Website Evidence Collector

14th March 2020 | Isabel Barbera & Martijn Korse

The European Data Protection Supervisor (EDPS) has published a tool that can be used to inspect a website and report which cookies and related technologies are being used. It’s called the Website Evidence Collector, it’s open source and published under the European Union Public License.

If you own / maintain a website, it can be hard keeping track of all the cookies and related technologies. Having a good overview is important though: you need to inform your visitors, often ask for consent before placing certain cookies and keep your privacy policy / cookie statement up to date. But with an eager marketing department, an enthusiastic dev-team, innovative suppliers and the wild-west of tag-managers it’s hard to keep track of all these technologies constantly being introduced to the feature stack of your website. Getting in control of this really only has one solution: automated checks. And that’s exactly what you can use this tool for.

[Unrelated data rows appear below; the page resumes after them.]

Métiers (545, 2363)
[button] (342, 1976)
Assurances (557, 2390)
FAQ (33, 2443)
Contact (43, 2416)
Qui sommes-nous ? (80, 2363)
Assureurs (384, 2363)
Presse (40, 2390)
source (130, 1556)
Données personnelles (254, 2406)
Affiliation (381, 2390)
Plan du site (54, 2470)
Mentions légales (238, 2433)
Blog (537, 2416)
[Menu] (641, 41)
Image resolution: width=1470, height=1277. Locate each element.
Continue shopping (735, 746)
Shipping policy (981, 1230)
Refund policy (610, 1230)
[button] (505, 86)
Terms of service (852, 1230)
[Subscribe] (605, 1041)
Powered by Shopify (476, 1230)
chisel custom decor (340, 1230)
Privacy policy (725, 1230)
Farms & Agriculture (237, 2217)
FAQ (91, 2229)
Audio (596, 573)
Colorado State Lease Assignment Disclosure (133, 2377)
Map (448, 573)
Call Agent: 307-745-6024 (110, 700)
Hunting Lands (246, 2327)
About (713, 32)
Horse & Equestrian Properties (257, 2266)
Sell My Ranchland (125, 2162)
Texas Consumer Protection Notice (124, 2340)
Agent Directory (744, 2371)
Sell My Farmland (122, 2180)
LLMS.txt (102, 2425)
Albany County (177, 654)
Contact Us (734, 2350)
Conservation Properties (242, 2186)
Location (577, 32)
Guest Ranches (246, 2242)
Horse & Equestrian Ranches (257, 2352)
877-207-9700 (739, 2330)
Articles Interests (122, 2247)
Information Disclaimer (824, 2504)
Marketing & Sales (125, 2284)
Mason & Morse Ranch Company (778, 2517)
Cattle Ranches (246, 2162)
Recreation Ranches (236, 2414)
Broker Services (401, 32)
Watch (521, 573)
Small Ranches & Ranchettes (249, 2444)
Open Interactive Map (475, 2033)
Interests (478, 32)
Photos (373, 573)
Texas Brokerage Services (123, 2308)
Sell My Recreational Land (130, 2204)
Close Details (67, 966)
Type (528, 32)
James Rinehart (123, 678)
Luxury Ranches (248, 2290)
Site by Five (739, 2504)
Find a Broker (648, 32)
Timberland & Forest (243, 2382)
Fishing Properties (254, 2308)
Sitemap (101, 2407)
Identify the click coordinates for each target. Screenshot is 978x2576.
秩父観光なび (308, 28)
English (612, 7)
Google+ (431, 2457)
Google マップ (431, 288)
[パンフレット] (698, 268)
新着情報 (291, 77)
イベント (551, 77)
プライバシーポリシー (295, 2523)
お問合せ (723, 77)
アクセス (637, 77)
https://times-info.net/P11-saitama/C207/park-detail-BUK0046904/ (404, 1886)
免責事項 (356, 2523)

We think it’s a great initiative which is why we’d like to spread the word and walk you through some of the features this tool is offering.

About the tool

The tool is relatively new (0.4 has just been released), but it already contains a lot of nice features. It supports multiple output formats which makes it easy to extract very specific information from it (in an automated way) and since the last release it contains a templating system which allows for the creation of reports that managers understand. Another very important feature is that it does not only report on cookies, but also on Local Storage (web storage) and Tracking Pixels (web beacons) – technologies that (may) also require consent, but that are often overlooked.

The tool really mimics a real visitor on the website: under the hood a web-browser is spun up and will visit all the pages of your website, just like a real visitor would. And just like it does with a real user surfing the website, it will record all the cookies and other resources it encounters; this is what will be extracted by the website evidence collector.

Setting up the tool & support

The installation has been well documented (so we won’t go into detail about that here) but depending on your technical knowledge it might not be very straightforward. It requires you to install NodeJS and several dependencies and Windows users should be aware that it has not been (officially) tested on that OS yet.

How to use the tool

Most of the examples in this post will use www.your-website.com as the domain name of the site that’s being analysed. This domain you obviously have to substitute for the actual domain that you want to scan.

Most basic example

The initial setup might require a bit of effort, but performing a scan is a breeze once that is done. You simply execute the command and pass in the location you want to scan.

website-evidence-collector https://www.your-website.com/

It will create a folder called output (in the folder where you are when you invoke the command) and in it stores all kinds of information such as a complete and structured inspection overview, individual files with cookies, persistent data and beacons, screenshots and an html file with a report containing all the important information in a nice overview.
If you run it again it will probably complain that the output folder already exists: in that case you need to either remove the folder or specify another location for the files it generates with the -o flag:

website-evidence-collector https://www.your-website.com/ -o newoutput

Please note that:

The above examples will scan only 1 page of the website (which is the exact location you pass as parameter)
If your website asks for consent before placing certain cookies, you will only discover the cookies as if consent was not given.

Keep on reading to learn how this can be improved…

Scanning multiple locations

There are two ways to scan more than just one page:

Using the -l parameter: This allows you to pass multiple locations for scanning.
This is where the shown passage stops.